_What to work on_
Every line below containing the word "tool" should be found and copied.

▬▬▬▬▬▬▬▬▬▬

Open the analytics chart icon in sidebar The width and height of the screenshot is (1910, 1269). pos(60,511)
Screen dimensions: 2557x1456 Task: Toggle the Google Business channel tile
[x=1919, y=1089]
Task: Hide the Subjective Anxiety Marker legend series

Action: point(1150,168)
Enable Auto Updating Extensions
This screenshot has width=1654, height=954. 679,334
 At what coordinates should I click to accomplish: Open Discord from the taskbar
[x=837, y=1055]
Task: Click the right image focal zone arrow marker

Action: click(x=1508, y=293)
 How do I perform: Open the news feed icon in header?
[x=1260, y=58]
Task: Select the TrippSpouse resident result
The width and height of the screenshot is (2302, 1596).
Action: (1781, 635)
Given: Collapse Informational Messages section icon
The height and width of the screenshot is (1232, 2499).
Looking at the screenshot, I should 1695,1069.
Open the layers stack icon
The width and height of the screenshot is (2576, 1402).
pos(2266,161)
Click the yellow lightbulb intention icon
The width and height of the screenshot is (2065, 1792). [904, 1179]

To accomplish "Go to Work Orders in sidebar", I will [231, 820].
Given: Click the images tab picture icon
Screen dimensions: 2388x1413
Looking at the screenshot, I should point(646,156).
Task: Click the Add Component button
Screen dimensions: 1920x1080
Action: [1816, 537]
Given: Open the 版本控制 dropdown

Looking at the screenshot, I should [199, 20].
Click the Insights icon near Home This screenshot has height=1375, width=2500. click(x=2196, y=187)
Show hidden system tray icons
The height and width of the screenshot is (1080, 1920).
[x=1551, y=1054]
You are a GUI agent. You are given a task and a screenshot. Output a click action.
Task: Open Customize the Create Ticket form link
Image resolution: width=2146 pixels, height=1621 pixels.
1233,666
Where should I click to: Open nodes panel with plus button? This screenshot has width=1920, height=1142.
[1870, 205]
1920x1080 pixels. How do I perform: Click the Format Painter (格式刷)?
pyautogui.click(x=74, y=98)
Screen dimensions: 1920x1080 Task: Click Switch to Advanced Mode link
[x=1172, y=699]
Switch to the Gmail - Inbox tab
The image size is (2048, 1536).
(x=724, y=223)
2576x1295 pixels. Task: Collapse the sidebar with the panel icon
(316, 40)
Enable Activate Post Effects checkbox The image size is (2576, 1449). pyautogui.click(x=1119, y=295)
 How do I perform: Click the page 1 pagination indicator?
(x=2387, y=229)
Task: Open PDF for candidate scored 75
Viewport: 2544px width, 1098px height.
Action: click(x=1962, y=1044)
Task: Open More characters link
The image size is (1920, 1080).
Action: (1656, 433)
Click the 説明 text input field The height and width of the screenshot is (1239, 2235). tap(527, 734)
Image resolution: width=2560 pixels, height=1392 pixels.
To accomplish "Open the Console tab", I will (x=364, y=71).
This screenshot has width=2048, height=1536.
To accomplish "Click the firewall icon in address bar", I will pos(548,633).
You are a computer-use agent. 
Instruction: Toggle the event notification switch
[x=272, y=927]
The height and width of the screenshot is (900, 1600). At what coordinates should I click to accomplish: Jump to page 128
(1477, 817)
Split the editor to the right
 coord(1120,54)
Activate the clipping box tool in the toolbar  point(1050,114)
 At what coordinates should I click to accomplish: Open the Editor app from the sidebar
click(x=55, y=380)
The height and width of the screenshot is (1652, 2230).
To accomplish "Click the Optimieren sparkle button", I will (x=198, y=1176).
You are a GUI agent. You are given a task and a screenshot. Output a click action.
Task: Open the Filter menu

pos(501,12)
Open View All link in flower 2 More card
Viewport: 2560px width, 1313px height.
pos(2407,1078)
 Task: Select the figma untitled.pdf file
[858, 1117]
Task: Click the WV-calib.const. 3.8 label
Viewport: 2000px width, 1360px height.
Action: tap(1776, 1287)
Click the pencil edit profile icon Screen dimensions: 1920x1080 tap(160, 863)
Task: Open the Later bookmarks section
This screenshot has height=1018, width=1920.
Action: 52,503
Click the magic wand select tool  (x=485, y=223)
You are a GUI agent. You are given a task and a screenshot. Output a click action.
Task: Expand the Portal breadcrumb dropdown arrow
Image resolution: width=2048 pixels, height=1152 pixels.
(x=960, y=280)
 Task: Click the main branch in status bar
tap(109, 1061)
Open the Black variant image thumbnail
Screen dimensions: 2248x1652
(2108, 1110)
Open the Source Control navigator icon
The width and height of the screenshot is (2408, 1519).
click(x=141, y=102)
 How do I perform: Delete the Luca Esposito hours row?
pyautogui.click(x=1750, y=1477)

▬▬▬▬▬▬▬▬▬▬

_Answer to the exercise_
Activate the clipping box tool in the toolbar  point(1050,114)
Click the magic wand select tool  (x=485, y=223)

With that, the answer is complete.